Conte is working from the same building in Burlingame where Balco – the Bay Area Laboratory Cooperative – was based and is running a nutritional supplements business called SNAC (Scientific Nutrition for Advanced Conditioning). Life appears to be so much like before that occasionally he even posts a picture of Barry Bonds, the baseball player, on the homepage of the SNAC website. There is one essential difference now, Conte said. “All ten are clean. I will never even discuss doping with them. Never again. That is a past life for me.”

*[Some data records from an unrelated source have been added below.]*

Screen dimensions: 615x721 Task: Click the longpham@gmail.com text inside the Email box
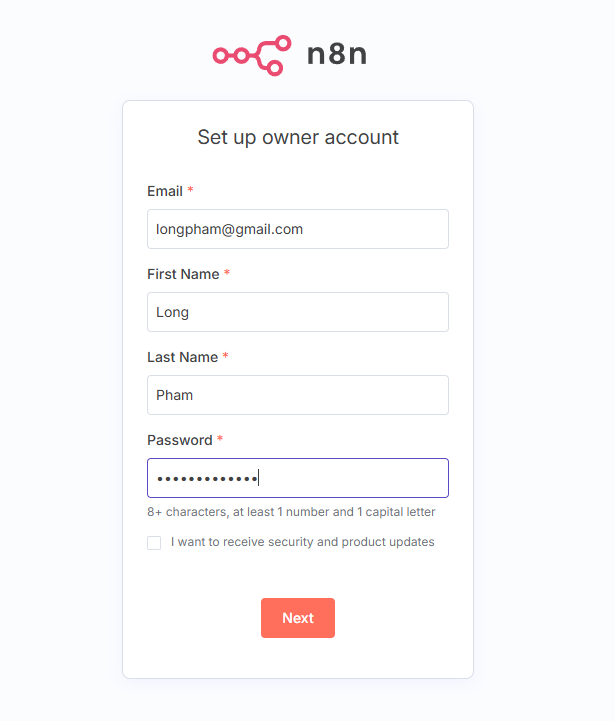(229, 229)
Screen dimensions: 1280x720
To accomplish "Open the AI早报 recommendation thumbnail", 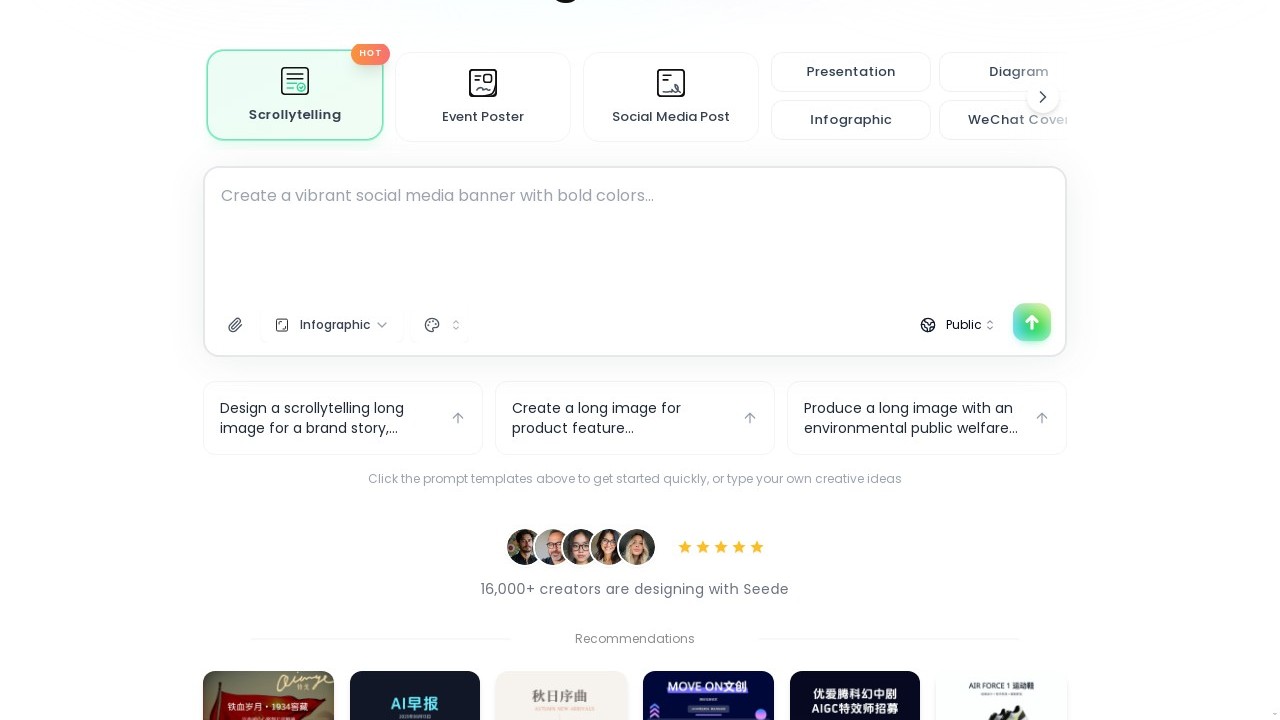I will tap(415, 696).
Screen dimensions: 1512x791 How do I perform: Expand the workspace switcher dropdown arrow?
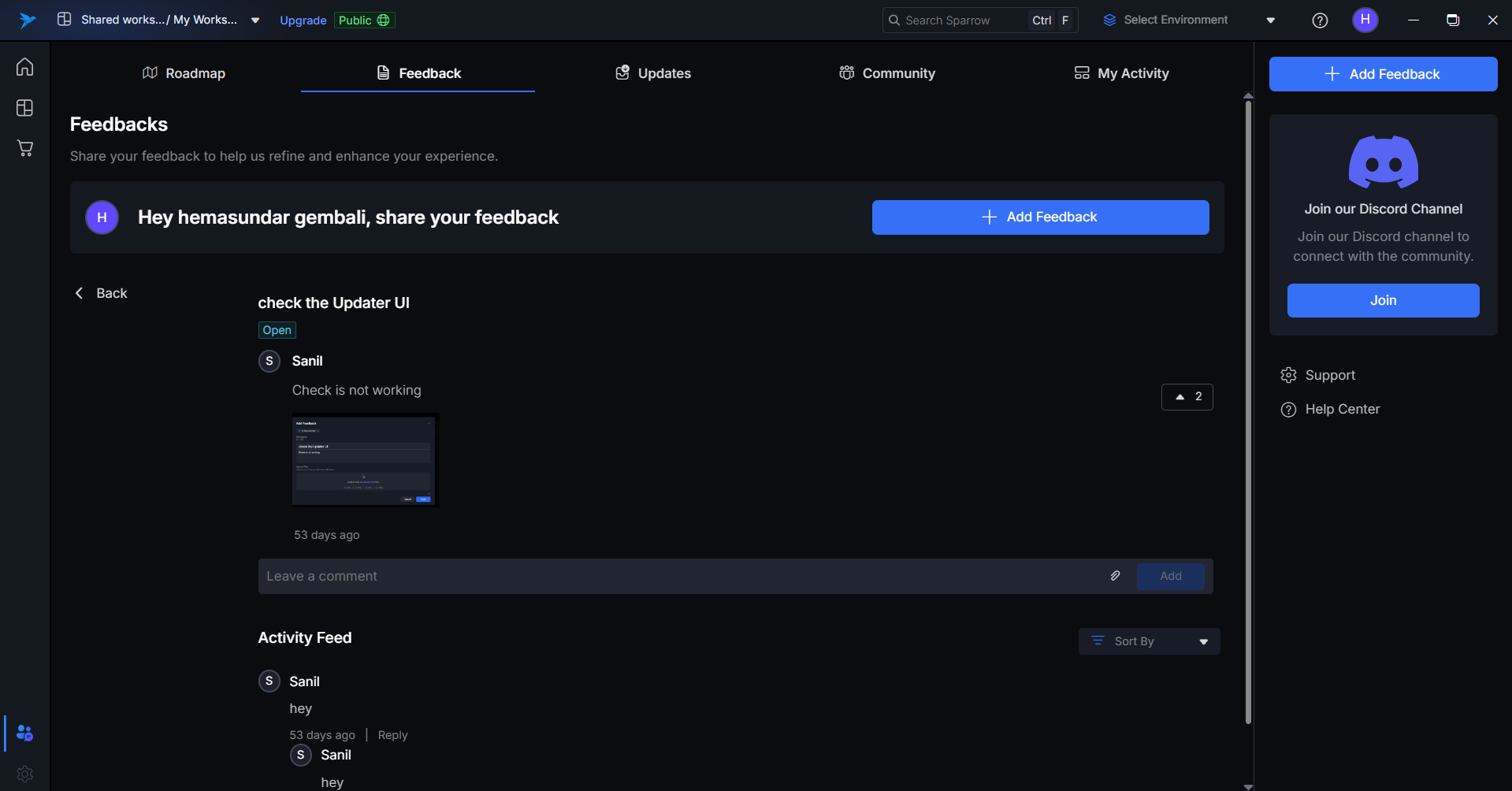[255, 20]
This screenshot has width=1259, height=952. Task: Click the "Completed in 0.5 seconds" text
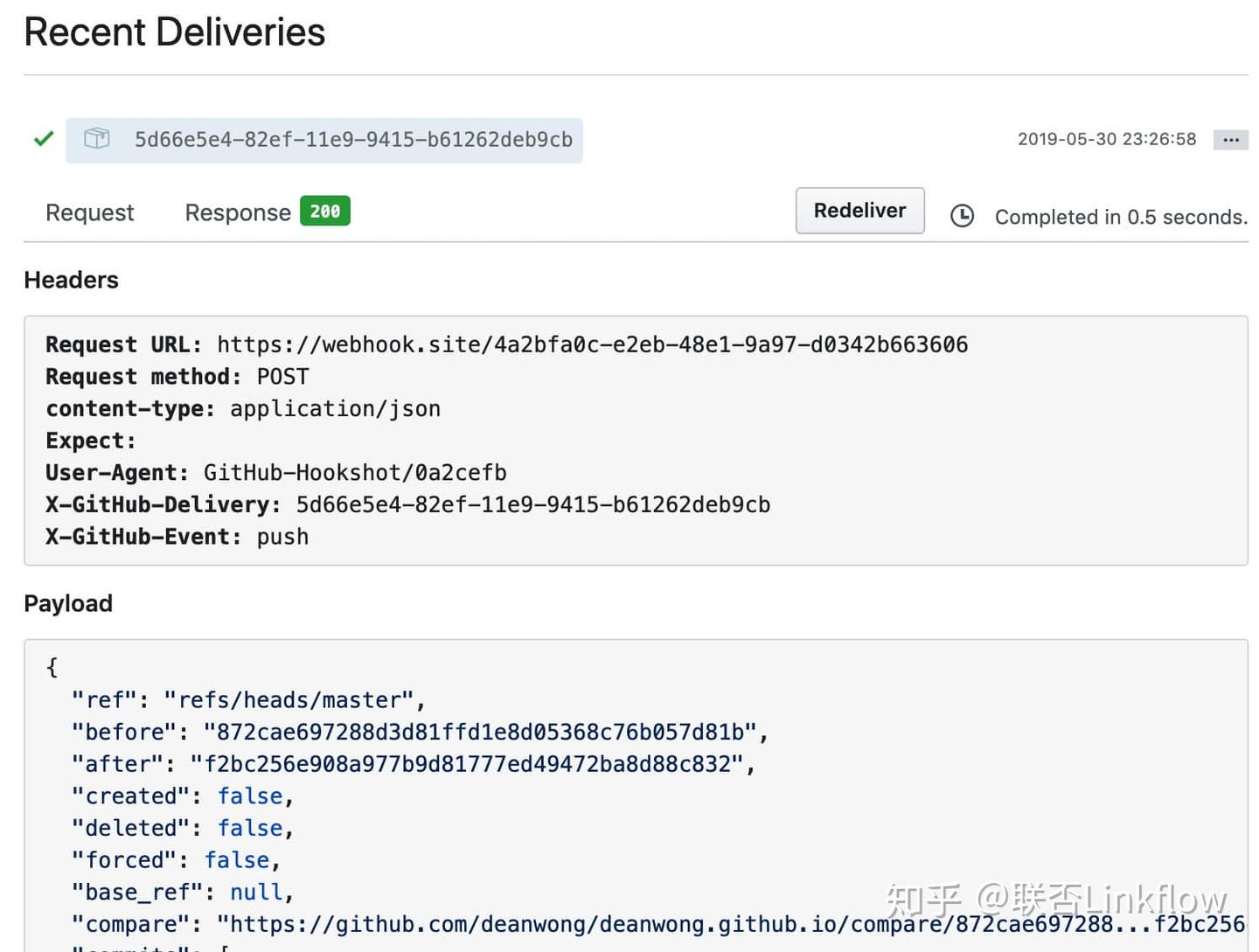tap(1120, 217)
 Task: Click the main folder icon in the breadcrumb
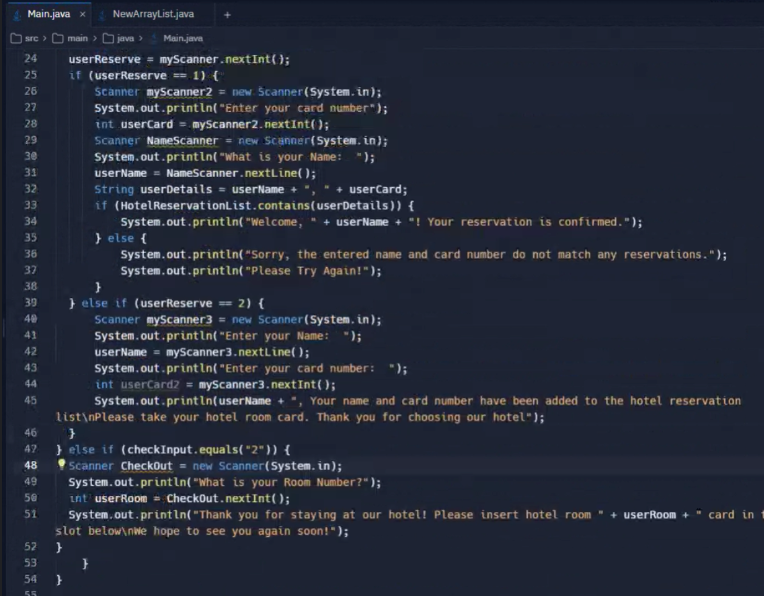[x=58, y=38]
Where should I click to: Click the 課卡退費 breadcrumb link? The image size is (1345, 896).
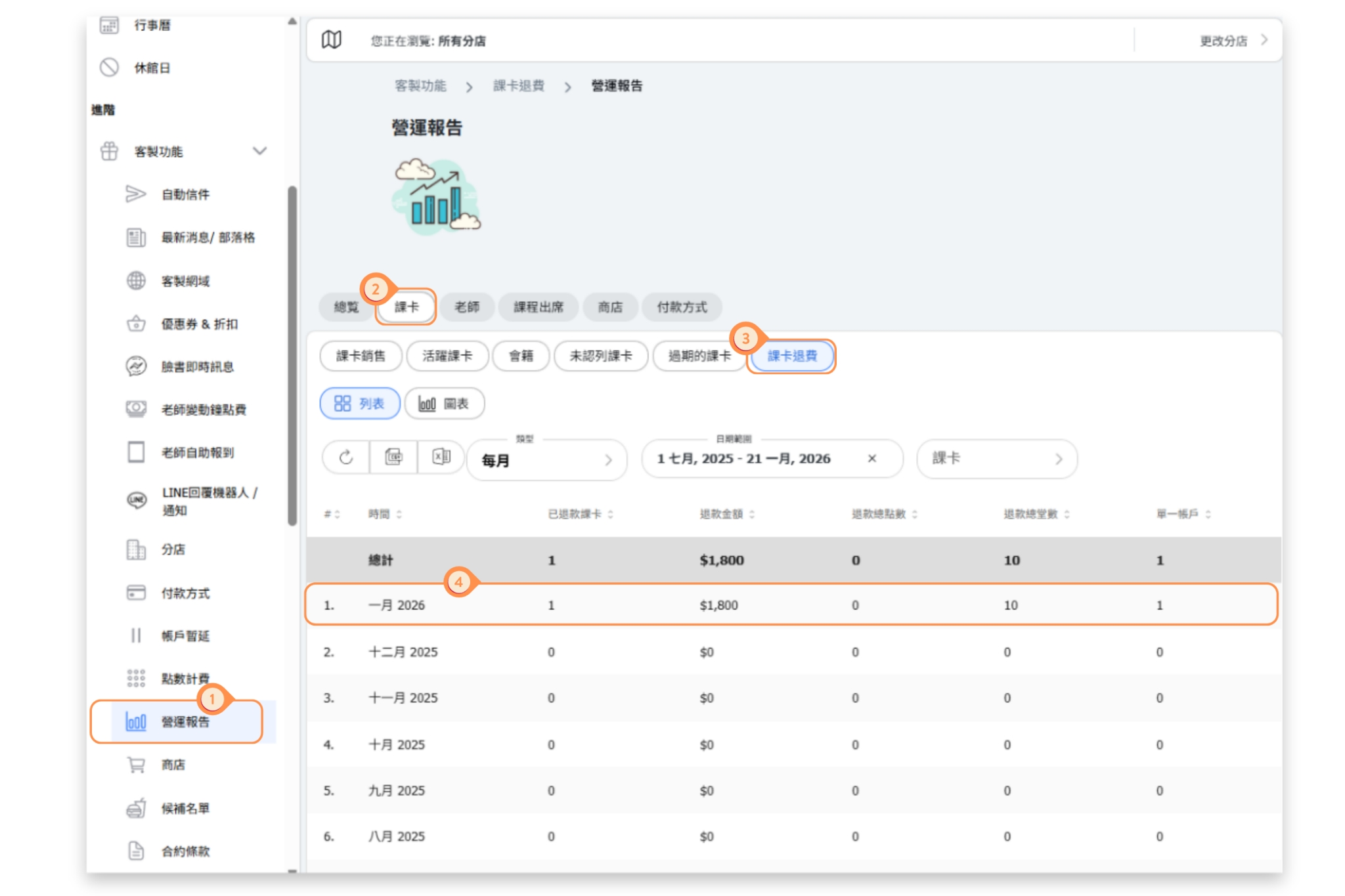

From the outside it appears astonishing that any athlete would risk association with Conte, even if he is going straight. But he, of course, tells it differently. “These ten I’m with – I’m talking people who have won medals at World Championships and other elite people who have won at the same level in other sports – it’s best for them and me to keep their names out of it,” he said. “I’m proud to still have the trust of a lot of people like this.”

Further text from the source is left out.